The preceding chapters are devoted to the development of a theory to predict the characteristics of arrays of physically real dipoles and monopoles. This chapter is concerned with the experimental determination of these characteristics and with the correlation of measured and theoretical results. In practice, the mathematical intricacies of theoretical formulas can be largely avoided by means of a computer programme to which a user need only supply the parameters of a particular array to obtain radiation patterns, driving-point admittances or impedances, and other characteristics. When programmed in this manner, the computer becomes a simulator which can be substituted for the repeated testing and adjusting commonly required in designing an array.

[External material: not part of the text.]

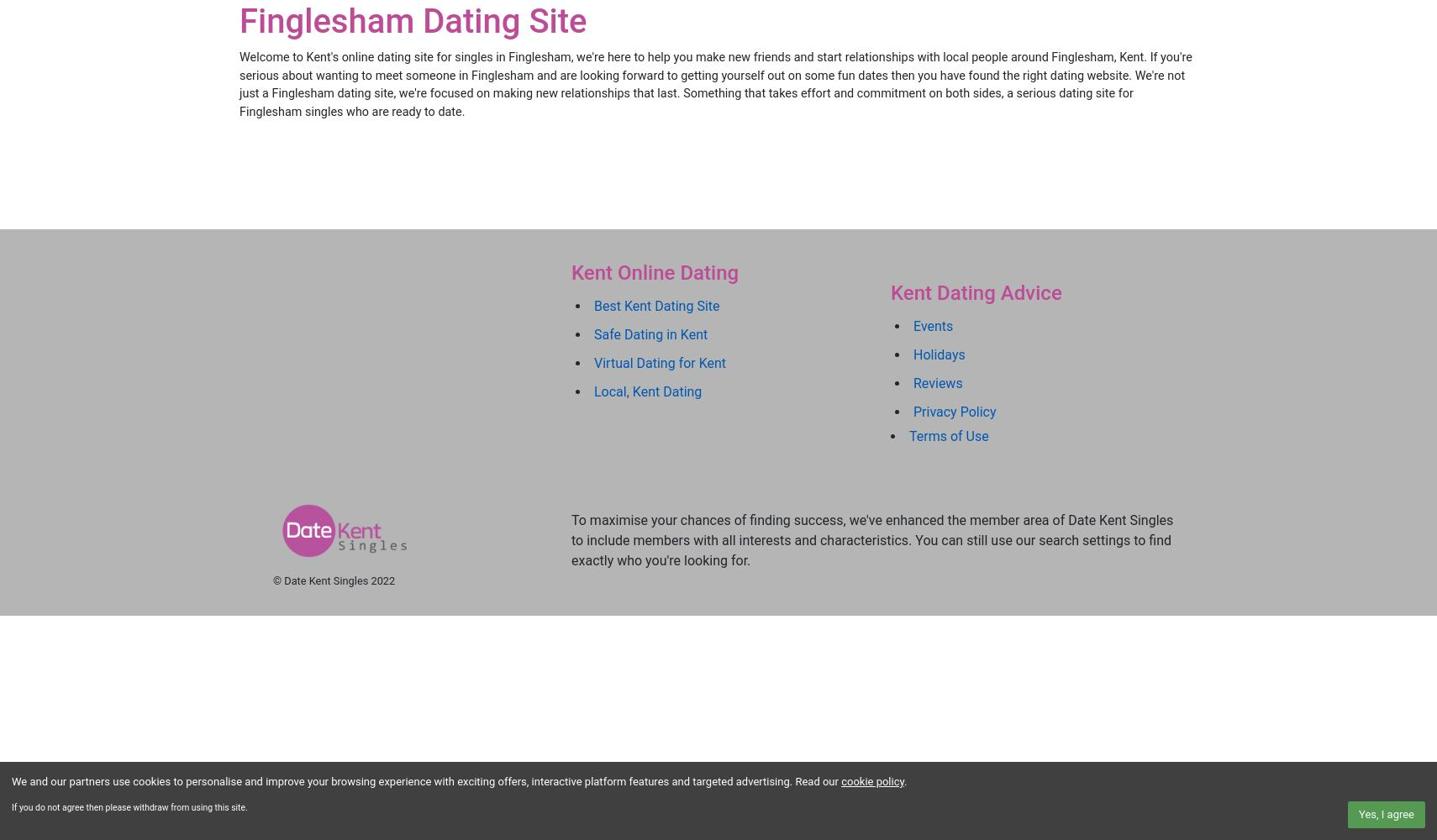 The height and width of the screenshot is (840, 1437). What do you see at coordinates (655, 272) in the screenshot?
I see `'Kent Online Dating'` at bounding box center [655, 272].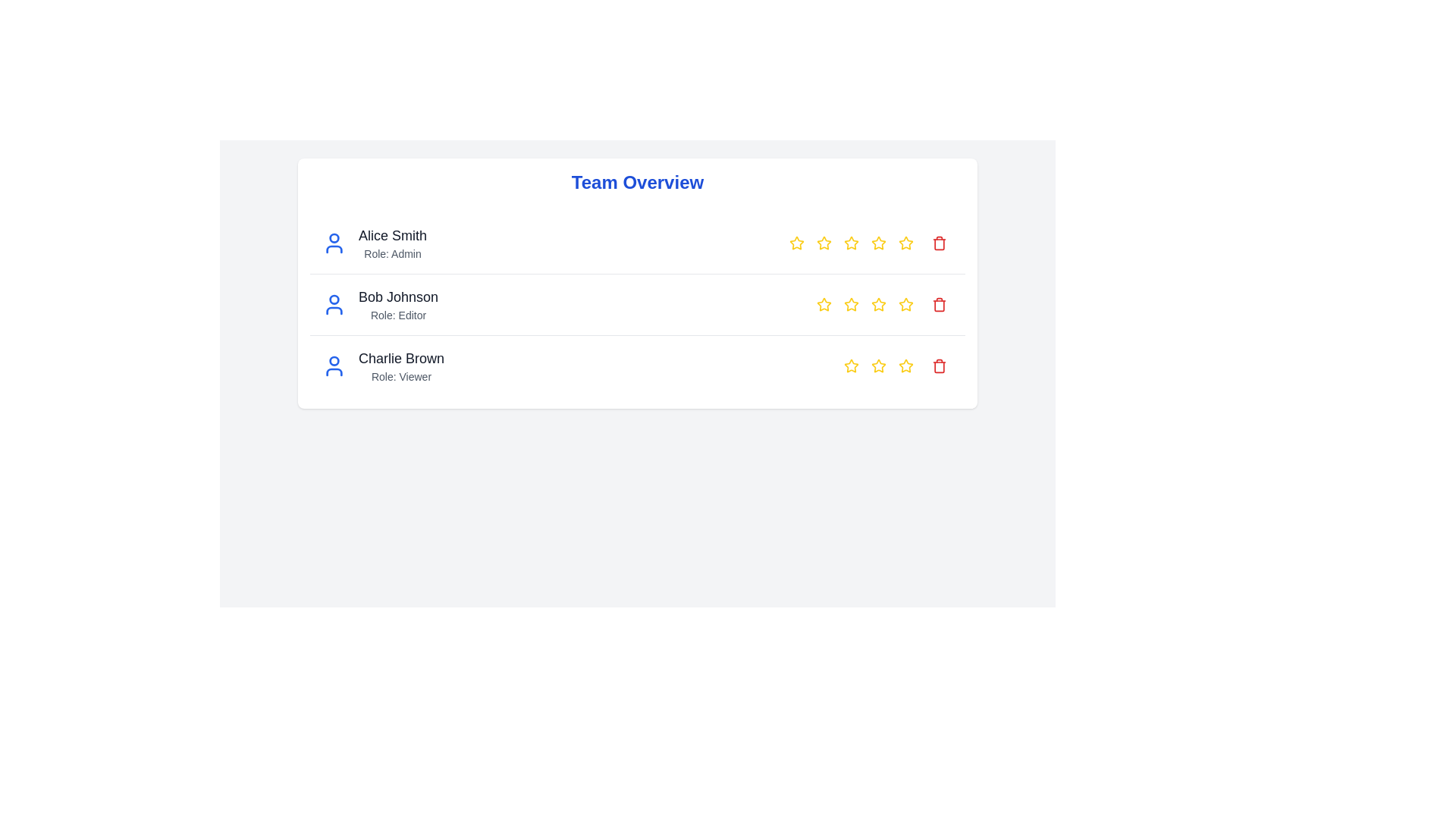 This screenshot has height=819, width=1456. What do you see at coordinates (852, 304) in the screenshot?
I see `the second star icon for rating in the 'Team Overview' section associated with user 'Bob Johnson'` at bounding box center [852, 304].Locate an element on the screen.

However, the value of such a simulator rests entirely on how well predictions agree with observation when the final model is assembled. Comparisons in the preceding chapters between measured and computed results indicate that the theory is capable of describing an actual experimental model with acceptable accuracy. However, in applying the theoretical results to different experimental systems, account must be taken of certain considerations and precautions if such agreement is to be obtained. It is these considerations which are of primary concern in the present chapter.

The required measuring techniques have been discussed in general in several books; the purpose here is to examine difficulties and procedures which apply particularly to arrays of dipoles and monopoles. Although the discussions are not restricted to any particular range of frequencies, most of the procedures have been used in the 100–1200 MHz range.